Bengali Poetry (Translated)

Aging Dreams


All these dreams that have been housebound for so long, that's why
life—ordinary, dust-gathering—thrashes in the jar of desire!
I chase after dreams, and dreams race along an uncertain railway track.

Ma, Eid didn't come to my life this year either.
This year too I couldn't rest my head on your lap and tell you
of all the dreams in my kingdom—
of a quiet three-room house with a rooftop terrace,
of a red car to sweep through the city with you beside me.

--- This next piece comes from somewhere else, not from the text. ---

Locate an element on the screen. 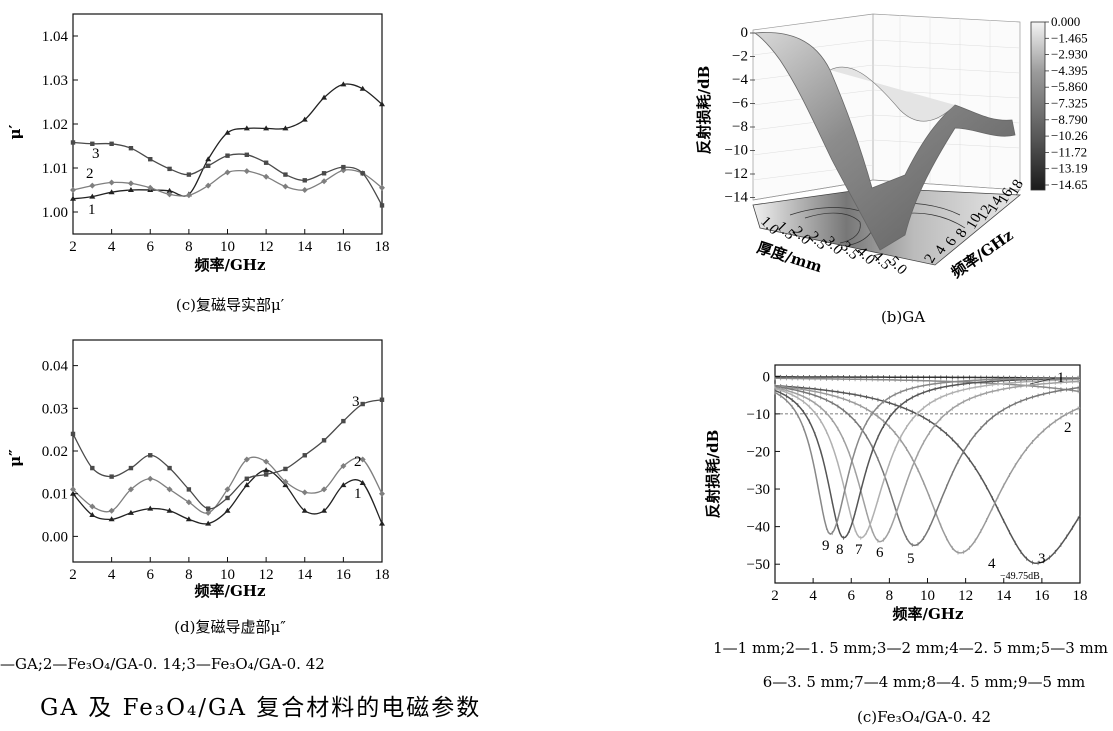 The height and width of the screenshot is (731, 1113). rl-series-label-8: 8 is located at coordinates (840, 550).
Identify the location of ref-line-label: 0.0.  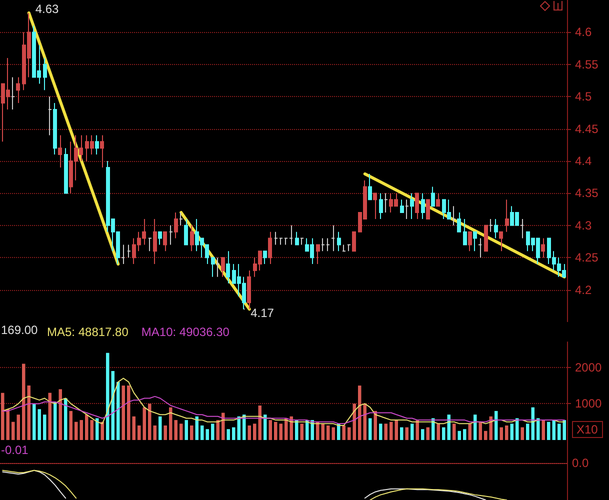
(581, 463).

Every time I've promised, next year everything will be fine, Ma.
But look, every time I breathe out an ocean of sighs
and somehow keep running away even when I try to face you!

Nothing ever seems to work out for me!
My dreams won't let themselves be caught, Ma!
I just can't make the connection between reality
and the promises I've made to you!
I have desire, yet it seems I have no means!
What good is a life loaded with means-less longings!

This year too I couldn't say, "Wear your sari, I'm taking you to Darjeeling!"
Or say, "Here, take this—my first salary!"
Dreams grow older, reality grows younger.

Ma, when will I find one unbroken stretch of leisure?
When will I come home, having entrusted life to desire's shoulders?
When will I shout with joy and hold you tight and say...
"Oh Ma! Do you hear? I got a job!"

You lost your husband before you could learn to dream!
And now, through your only daughter's inability, you're losing dreams too, bit by bit...!
Ma, were you born only to receive sorrow?